Perspectives on Sexual and Reproductive Health
Volume 41, Number 2, June 2009

It's Better on TV: Does Television Set Teenagers Up for Regret Following Sexual Initiation?

By Steven C. Martino, Rebecca L. Collins, Marc N. Elliott, David E. Kanouse and Sandra H. Berry

CONTEXT: Two-thirds of sexually experienced teenagers in the United States say they wish they had waited longer to have intercourse for the first time. Little is known about why such a large proportion of teenagers express disappointment about the timing of their initial experience with sex.

METHODS: Data on television viewing, on regret about the timing of first intercourse and on potentially relevant covariates were obtained from a national, three-year (2001–2004) longitudinal survey of adolescents aged 12–17 at baseline.
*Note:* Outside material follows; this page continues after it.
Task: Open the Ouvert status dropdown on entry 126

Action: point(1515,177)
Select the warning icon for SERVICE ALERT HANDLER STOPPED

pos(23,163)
Logistic regression and path analysis were used to examine the association between exposure to sex on television and the likelihood of regret following sexual initiation, the extent to which shifts in expectations about the positive consequences of sex mediate this association and whether these relationships differ by gender.

RESULTS: Sixty-one percent of females and 39% of males who had sex for the first time during the study period reported that they wished they had waited to have sex. Exposure to sexual content on television was positively associated with the likelihood of regret following sexual initiation among males (coefficient, 0.34) but not females. The association among males was partly explained by a downward shift in males' sex-related outcome expectancies following sexual initiation.

CONCLUSIONS: Interventions that limit teenagers' exposure to televised sexual content, that provide a more accurate portrayal of sexuality than typically depicted on television or that help adolescents think critically about televised sexual content may help teenagers make more carefully considered decisions about sexual debut.

DOI:10.1363/4109209







 

AUTHOR AFFILIATIONS

Steven C. Martino is a behavioral scientist at the RAND Corporation, Pittsburgh. Rebecca L. Collins, David E. Kanouse and Sandra H. Berry are senior behavioral scientists, and Marc N. Elliott is a senior statistician at the RAND Corporation, Santa Monica, CA.